Various Flow-Field Designs for Enhancing Fuel the Cell Performance of Proton Exchange Membrane Fuel Cells

Abstract

The flow-field design is an essential key in the operation of fuel cells, it conducts main functions such as contributing reactants to the membrane electrolyte assembly (MEA) over gas diffusion layers, conductive part, clamping MEA as well as water management & thermal management and so on. As a result, it is necessary to optimize the flow-field design of fuel cells in order to enhance fuel cell operation characteristics. This paper shows numerical analyses of fuel cell characteristics based on 4 configurations of flow-field in order to find out the best design for enhancing fuel cell performance.

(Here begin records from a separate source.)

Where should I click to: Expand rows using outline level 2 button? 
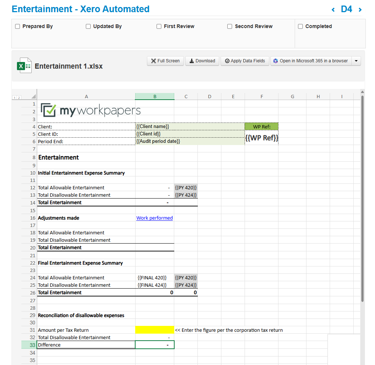(18, 97)
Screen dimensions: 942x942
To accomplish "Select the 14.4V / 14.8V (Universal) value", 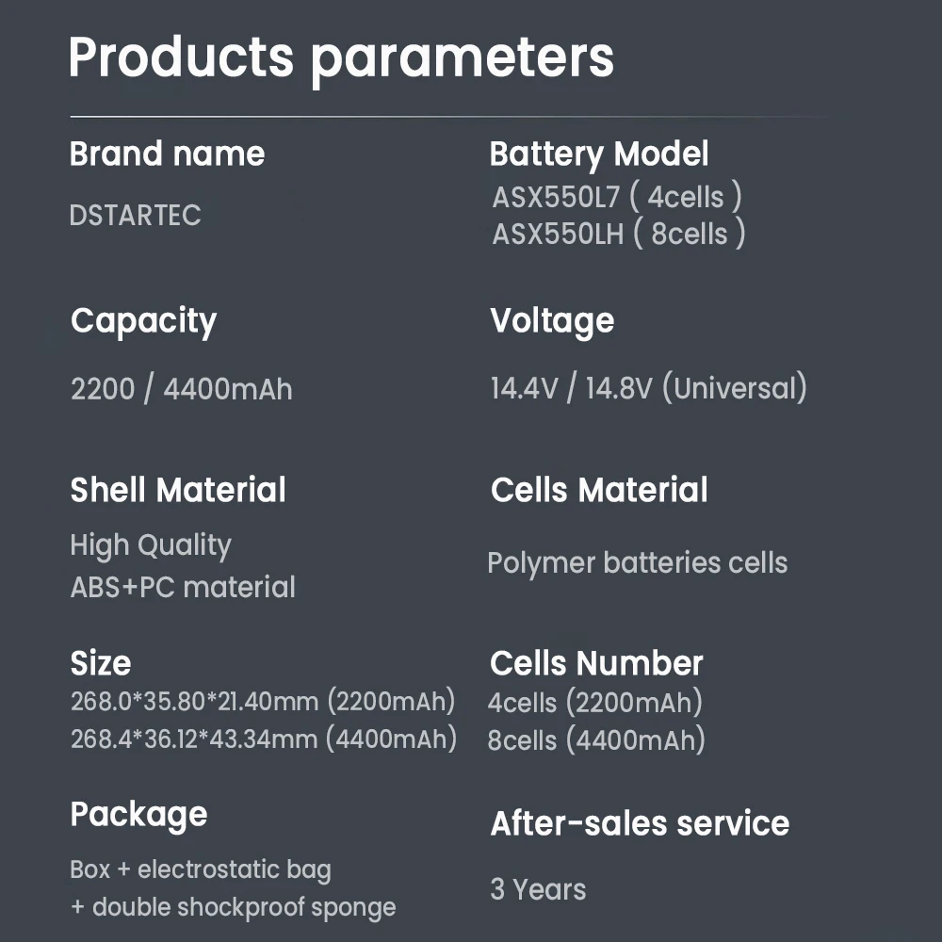I will (x=649, y=388).
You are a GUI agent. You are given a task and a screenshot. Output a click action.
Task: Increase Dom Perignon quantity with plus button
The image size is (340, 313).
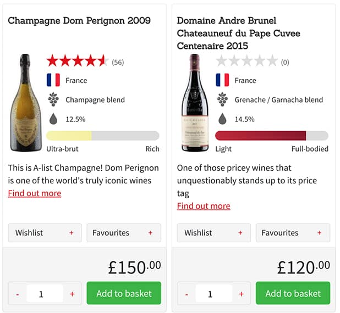click(x=72, y=294)
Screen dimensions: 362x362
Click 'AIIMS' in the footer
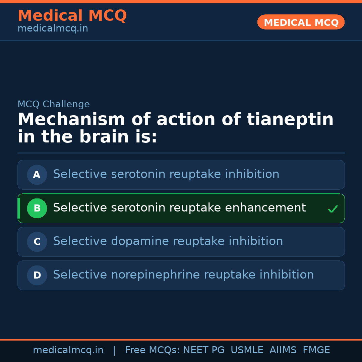[x=283, y=350]
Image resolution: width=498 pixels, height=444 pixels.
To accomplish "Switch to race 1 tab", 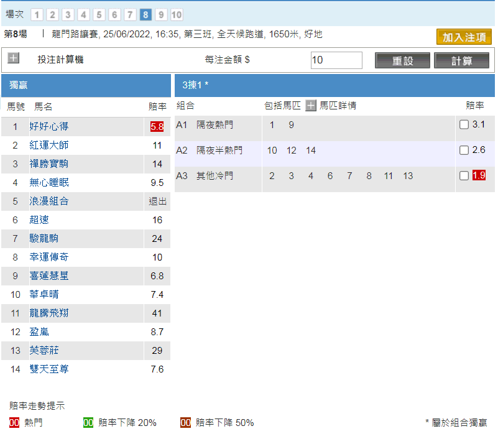I will (x=37, y=15).
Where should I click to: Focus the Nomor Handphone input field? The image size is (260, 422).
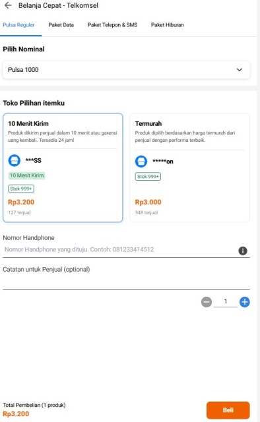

The results showed that the different design of flow-field for the anode side and the cathode side can contribute to enhancing fuel cell operation characteristics due to their difference in water formation and discharge. Indeed, the fuel cell configuration with the serpentine flow field in anode side and the pin flow field in the cathode side is the best design because it leads to reducing the water flooding in the cathode side and drying in the anode side. The maximum power density of configuration 1-4 is 0.515, 0.528, 0.585, respectively. It means an improvement of 13.6% percentage can be observed. The research results of this research are the foundation of optimizing the design of the flow-field design.